Your instructions = Would you repeat every line of the material exactly?
[Source data Boundary: Start]
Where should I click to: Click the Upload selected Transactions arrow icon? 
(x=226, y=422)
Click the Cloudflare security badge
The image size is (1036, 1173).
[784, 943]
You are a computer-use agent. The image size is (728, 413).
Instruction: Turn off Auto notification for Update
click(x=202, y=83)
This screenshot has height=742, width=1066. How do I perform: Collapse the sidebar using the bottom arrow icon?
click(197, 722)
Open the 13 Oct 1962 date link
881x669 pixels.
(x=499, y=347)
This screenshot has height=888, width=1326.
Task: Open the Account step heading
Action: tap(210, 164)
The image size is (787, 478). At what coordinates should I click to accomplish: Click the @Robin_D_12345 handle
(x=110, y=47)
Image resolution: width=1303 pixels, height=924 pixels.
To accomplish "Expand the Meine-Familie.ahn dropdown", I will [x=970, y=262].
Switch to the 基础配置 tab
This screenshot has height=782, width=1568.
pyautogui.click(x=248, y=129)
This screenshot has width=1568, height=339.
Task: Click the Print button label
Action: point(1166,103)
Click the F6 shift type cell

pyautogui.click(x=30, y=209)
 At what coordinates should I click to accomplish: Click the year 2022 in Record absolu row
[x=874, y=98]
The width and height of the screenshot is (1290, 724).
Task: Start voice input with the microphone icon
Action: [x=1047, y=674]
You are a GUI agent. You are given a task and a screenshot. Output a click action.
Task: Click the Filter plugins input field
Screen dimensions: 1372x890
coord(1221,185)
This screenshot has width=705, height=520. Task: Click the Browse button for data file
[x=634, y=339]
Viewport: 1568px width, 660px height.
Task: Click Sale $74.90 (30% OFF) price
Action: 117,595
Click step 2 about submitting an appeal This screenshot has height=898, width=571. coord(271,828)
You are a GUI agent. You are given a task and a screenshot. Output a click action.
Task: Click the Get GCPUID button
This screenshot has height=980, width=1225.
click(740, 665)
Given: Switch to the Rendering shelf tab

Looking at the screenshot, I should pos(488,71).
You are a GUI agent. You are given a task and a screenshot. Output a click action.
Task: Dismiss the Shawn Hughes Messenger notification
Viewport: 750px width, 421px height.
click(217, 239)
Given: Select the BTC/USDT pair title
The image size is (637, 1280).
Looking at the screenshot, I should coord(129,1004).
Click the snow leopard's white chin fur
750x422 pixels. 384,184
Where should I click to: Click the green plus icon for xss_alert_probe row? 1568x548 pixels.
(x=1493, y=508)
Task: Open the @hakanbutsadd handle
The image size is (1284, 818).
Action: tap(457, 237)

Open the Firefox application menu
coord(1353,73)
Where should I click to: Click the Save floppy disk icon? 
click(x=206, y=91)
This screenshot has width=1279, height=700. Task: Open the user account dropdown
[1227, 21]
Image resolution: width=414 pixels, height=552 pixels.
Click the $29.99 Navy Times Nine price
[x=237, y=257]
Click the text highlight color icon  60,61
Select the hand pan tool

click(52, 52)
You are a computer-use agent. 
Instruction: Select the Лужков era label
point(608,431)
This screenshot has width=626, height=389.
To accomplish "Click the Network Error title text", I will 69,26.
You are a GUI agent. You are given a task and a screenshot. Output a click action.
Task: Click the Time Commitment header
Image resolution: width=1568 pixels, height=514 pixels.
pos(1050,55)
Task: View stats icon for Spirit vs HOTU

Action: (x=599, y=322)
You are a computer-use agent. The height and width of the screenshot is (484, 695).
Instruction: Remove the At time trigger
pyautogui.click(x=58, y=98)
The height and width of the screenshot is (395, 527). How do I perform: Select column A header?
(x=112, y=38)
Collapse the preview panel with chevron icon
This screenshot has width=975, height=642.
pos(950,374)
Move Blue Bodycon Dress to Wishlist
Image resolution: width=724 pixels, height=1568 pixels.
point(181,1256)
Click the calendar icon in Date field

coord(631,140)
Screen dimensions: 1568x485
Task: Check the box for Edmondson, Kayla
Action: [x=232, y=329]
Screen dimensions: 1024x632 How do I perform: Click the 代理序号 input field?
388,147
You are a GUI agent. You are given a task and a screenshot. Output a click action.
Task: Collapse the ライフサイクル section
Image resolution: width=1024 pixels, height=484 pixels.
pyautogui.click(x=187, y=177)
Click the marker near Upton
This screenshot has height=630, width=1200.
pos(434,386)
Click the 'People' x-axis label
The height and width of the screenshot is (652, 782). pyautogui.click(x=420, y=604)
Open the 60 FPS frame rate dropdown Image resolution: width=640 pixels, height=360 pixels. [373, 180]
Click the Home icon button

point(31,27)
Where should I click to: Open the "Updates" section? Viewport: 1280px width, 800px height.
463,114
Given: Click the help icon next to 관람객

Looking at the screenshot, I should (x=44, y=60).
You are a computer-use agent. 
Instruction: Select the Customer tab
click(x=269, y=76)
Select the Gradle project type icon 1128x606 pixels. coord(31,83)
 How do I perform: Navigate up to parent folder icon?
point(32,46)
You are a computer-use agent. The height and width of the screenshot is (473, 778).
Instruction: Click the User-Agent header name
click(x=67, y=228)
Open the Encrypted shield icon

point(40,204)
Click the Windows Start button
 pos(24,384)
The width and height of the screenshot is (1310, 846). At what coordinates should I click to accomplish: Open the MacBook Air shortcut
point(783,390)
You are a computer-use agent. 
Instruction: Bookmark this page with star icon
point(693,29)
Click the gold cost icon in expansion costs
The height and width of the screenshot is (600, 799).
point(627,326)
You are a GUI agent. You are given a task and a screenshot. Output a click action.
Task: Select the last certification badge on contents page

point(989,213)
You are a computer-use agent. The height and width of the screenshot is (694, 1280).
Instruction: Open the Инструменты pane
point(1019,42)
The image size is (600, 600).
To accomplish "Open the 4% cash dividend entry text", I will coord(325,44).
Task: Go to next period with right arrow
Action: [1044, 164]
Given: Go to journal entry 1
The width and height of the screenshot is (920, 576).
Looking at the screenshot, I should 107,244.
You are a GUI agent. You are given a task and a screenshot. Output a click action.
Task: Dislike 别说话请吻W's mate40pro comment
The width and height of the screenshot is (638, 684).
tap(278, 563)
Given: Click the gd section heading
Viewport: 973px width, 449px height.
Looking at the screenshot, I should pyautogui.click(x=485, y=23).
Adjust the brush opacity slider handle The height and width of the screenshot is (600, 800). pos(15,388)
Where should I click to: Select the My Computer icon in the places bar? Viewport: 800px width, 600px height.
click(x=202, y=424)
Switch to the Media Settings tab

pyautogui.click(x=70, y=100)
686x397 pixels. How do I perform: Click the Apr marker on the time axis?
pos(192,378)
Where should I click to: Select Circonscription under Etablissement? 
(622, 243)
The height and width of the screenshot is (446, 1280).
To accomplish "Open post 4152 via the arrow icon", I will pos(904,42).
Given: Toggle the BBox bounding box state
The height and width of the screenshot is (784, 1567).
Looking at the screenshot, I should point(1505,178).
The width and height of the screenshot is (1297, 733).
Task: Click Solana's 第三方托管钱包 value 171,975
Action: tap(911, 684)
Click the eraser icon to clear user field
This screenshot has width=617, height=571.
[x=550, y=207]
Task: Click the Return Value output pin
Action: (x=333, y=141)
[Source data Boundary: End]
Result =
Where should I click to: Click the Upload selected Transactions arrow icon? 
(x=226, y=422)
Click the Cloudflare security badge
The image size is (1036, 1173).
[784, 943]
You are a computer-use agent. The image size is (728, 413).
Instruction: Turn off Auto notification for Update
click(x=202, y=83)
This screenshot has height=742, width=1066. How do I perform: Collapse the sidebar using the bottom arrow icon?
click(197, 722)
Open the 13 Oct 1962 date link
881x669 pixels.
(x=499, y=347)
This screenshot has height=888, width=1326.
Task: Open the Account step heading
Action: tap(210, 164)
The image size is (787, 478). At what coordinates should I click to accomplish: Click the @Robin_D_12345 handle
(x=110, y=47)
Image resolution: width=1303 pixels, height=924 pixels.
To accomplish "Expand the Meine-Familie.ahn dropdown", I will [x=970, y=262].
Switch to the 基础配置 tab
This screenshot has height=782, width=1568.
pyautogui.click(x=248, y=129)
This screenshot has width=1568, height=339.
Task: Click the Print button label
Action: point(1166,103)
Click the F6 shift type cell

pyautogui.click(x=30, y=209)
 At what coordinates should I click to accomplish: Click the year 2022 in Record absolu row
[x=874, y=98]
The width and height of the screenshot is (1290, 724).
Task: Start voice input with the microphone icon
Action: [x=1047, y=674]
You are a GUI agent. You are given a task and a screenshot. Output a click action.
Task: Click the Filter plugins input field
Screen dimensions: 1372x890
coord(1221,185)
This screenshot has width=705, height=520. Task: Click the Browse button for data file
[x=634, y=339]
Viewport: 1568px width, 660px height.
Task: Click Sale $74.90 (30% OFF) price
Action: 117,595
Click step 2 about submitting an appeal This screenshot has height=898, width=571. coord(271,828)
You are a GUI agent. You are given a task and a screenshot. Output a click action.
Task: Click the Get GCPUID button
This screenshot has height=980, width=1225.
click(740, 665)
Given: Switch to the Rendering shelf tab

Looking at the screenshot, I should pos(488,71).
You are a GUI agent. You are given a task and a screenshot. Output a click action.
Task: Dismiss the Shawn Hughes Messenger notification
Viewport: 750px width, 421px height.
click(217, 239)
Given: Select the BTC/USDT pair title
The image size is (637, 1280).
Looking at the screenshot, I should coord(129,1004).
Click the snow leopard's white chin fur
750x422 pixels. 384,184
Where should I click to: Click the green plus icon for xss_alert_probe row? 1568x548 pixels.
(x=1493, y=508)
Task: Open the @hakanbutsadd handle
The image size is (1284, 818).
Action: tap(457, 237)

Open the Firefox application menu
coord(1353,73)
Where should I click to: Click the Save floppy disk icon? 
click(x=206, y=91)
This screenshot has width=1279, height=700. Task: Open the user account dropdown
[1227, 21]
Image resolution: width=414 pixels, height=552 pixels.
Click the $29.99 Navy Times Nine price
[x=237, y=257]
Click the text highlight color icon  60,61
Select the hand pan tool

click(52, 52)
You are a computer-use agent. 
Instruction: Select the Лужков era label
point(608,431)
This screenshot has width=626, height=389.
To accomplish "Click the Network Error title text", I will 69,26.
You are a GUI agent. You are given a task and a screenshot. Output a click action.
Task: Click the Time Commitment header
Image resolution: width=1568 pixels, height=514 pixels.
pos(1050,55)
Task: View stats icon for Spirit vs HOTU

Action: (x=599, y=322)
You are a computer-use agent. The height and width of the screenshot is (484, 695).
Instruction: Remove the At time trigger
pyautogui.click(x=58, y=98)
The height and width of the screenshot is (395, 527). How do I perform: Select column A header?
(x=112, y=38)
Collapse the preview panel with chevron icon
This screenshot has width=975, height=642.
pos(950,374)
Move Blue Bodycon Dress to Wishlist
Image resolution: width=724 pixels, height=1568 pixels.
point(181,1256)
Click the calendar icon in Date field

coord(631,140)
Screen dimensions: 1568x485
Task: Check the box for Edmondson, Kayla
Action: [x=232, y=329]
Screen dimensions: 1024x632 How do I perform: Click the 代理序号 input field?
388,147
You are a GUI agent. You are given a task and a screenshot. Output a click action.
Task: Collapse the ライフサイクル section
Image resolution: width=1024 pixels, height=484 pixels.
pyautogui.click(x=187, y=177)
Click the marker near Upton
This screenshot has height=630, width=1200.
pos(434,386)
Click the 'People' x-axis label
The height and width of the screenshot is (652, 782). pyautogui.click(x=420, y=604)
Open the 60 FPS frame rate dropdown Image resolution: width=640 pixels, height=360 pixels. [373, 180]
Click the Home icon button

point(31,27)
Where should I click to: Open the "Updates" section? Viewport: 1280px width, 800px height.
463,114
Given: Click the help icon next to 관람객

Looking at the screenshot, I should (x=44, y=60).
You are a computer-use agent. 
Instruction: Select the Customer tab
click(x=269, y=76)
Select the Gradle project type icon 1128x606 pixels. coord(31,83)
 How do I perform: Navigate up to parent folder icon?
point(32,46)
You are a computer-use agent. The height and width of the screenshot is (473, 778).
Instruction: Click the User-Agent header name
click(x=67, y=228)
Open the Encrypted shield icon

point(40,204)
Click the Windows Start button
 pos(24,384)
The width and height of the screenshot is (1310, 846). At what coordinates should I click to accomplish: Open the MacBook Air shortcut
point(783,390)
You are a computer-use agent. 
Instruction: Bookmark this page with star icon
point(693,29)
Click the gold cost icon in expansion costs
The height and width of the screenshot is (600, 799).
point(627,326)
You are a GUI agent. You are given a task and a screenshot. Output a click action.
Task: Select the last certification badge on contents page

point(989,213)
You are a computer-use agent. The height and width of the screenshot is (694, 1280).
Instruction: Open the Инструменты pane
point(1019,42)
The image size is (600, 600).
To accomplish "Open the 4% cash dividend entry text", I will coord(325,44).
Task: Go to next period with right arrow
Action: [1044, 164]
Given: Go to journal entry 1
The width and height of the screenshot is (920, 576).
Looking at the screenshot, I should 107,244.
You are a GUI agent. You are given a task and a screenshot. Output a click action.
Task: Dislike 别说话请吻W's mate40pro comment
The width and height of the screenshot is (638, 684).
tap(278, 563)
Given: Click the gd section heading
Viewport: 973px width, 449px height.
Looking at the screenshot, I should pyautogui.click(x=485, y=23).
Adjust the brush opacity slider handle The height and width of the screenshot is (600, 800). pos(15,388)
Where should I click to: Select the My Computer icon in the places bar? Viewport: 800px width, 600px height.
click(x=202, y=424)
Switch to the Media Settings tab

pyautogui.click(x=70, y=100)
686x397 pixels. How do I perform: Click the Apr marker on the time axis?
pos(192,378)
Where should I click to: Select Circonscription under Etablissement? 
(622, 243)
The height and width of the screenshot is (446, 1280).
To accomplish "Open post 4152 via the arrow icon", I will pos(904,42).
Given: Toggle the BBox bounding box state
The height and width of the screenshot is (784, 1567).
Looking at the screenshot, I should point(1505,178).
The width and height of the screenshot is (1297, 733).
Task: Click Solana's 第三方托管钱包 value 171,975
Action: tap(911, 684)
Click the eraser icon to clear user field
This screenshot has width=617, height=571.
[x=550, y=207]
Task: Click the Return Value output pin
Action: (x=333, y=141)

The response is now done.